> **Worum es geht**: Suchen Sie aus den folgenden Einträgen jede Zeile heraus, in der die Zeichenfolge „Favorite" vorkommt, und schreiben Sie diese Zeilen ab.

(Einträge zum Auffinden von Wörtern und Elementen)
========================================
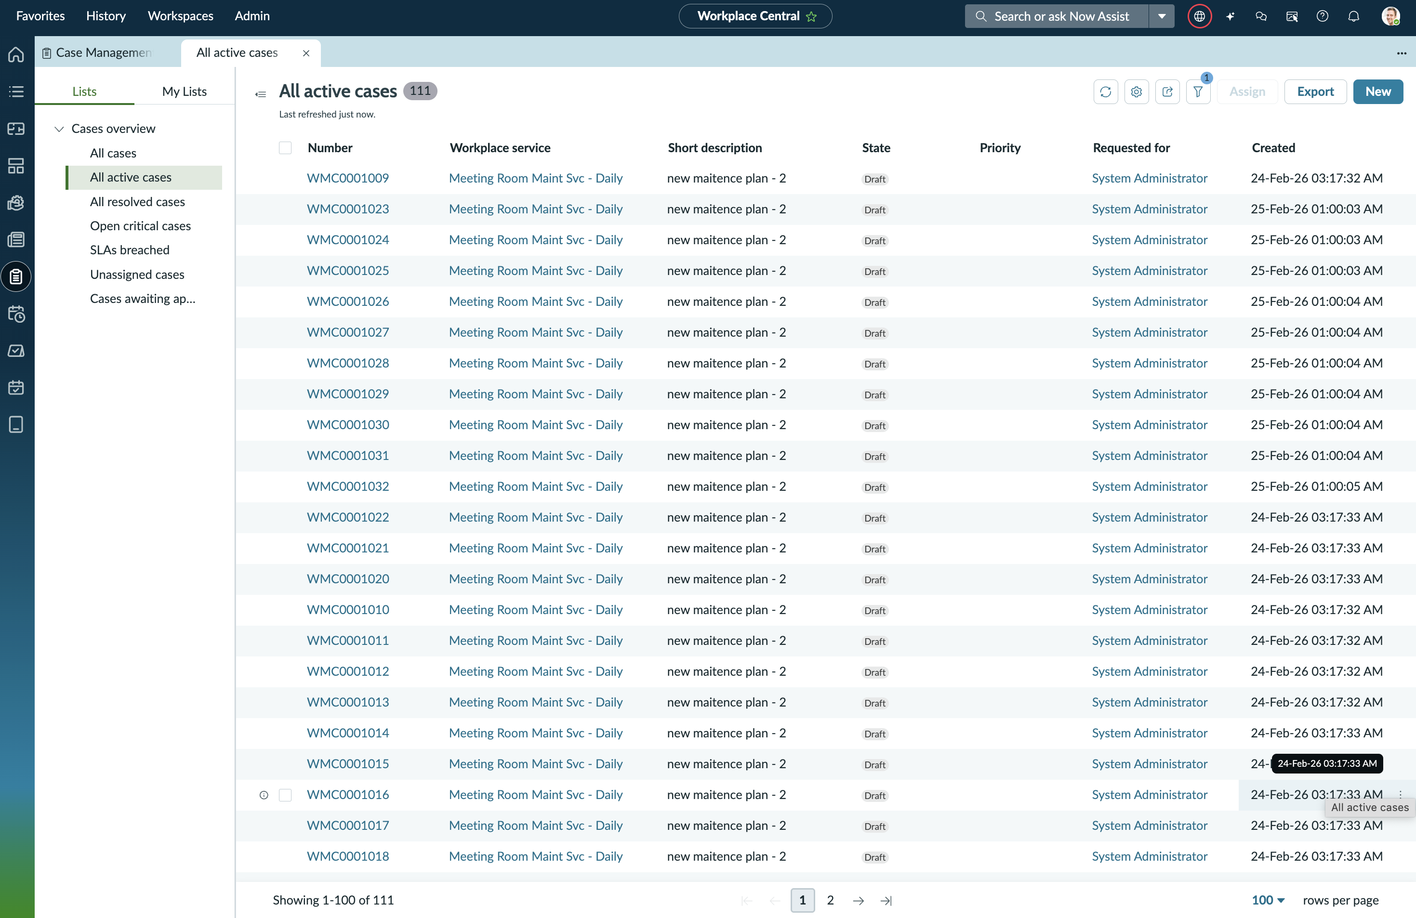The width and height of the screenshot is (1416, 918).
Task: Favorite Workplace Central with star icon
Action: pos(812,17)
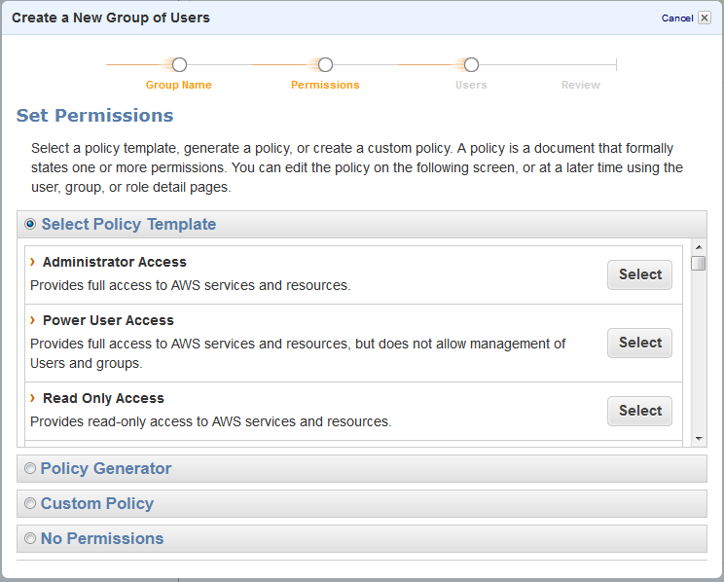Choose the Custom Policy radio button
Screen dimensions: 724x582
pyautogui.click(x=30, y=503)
========================================
> **Lösung**:
Task: Favorite Workplace Central with star icon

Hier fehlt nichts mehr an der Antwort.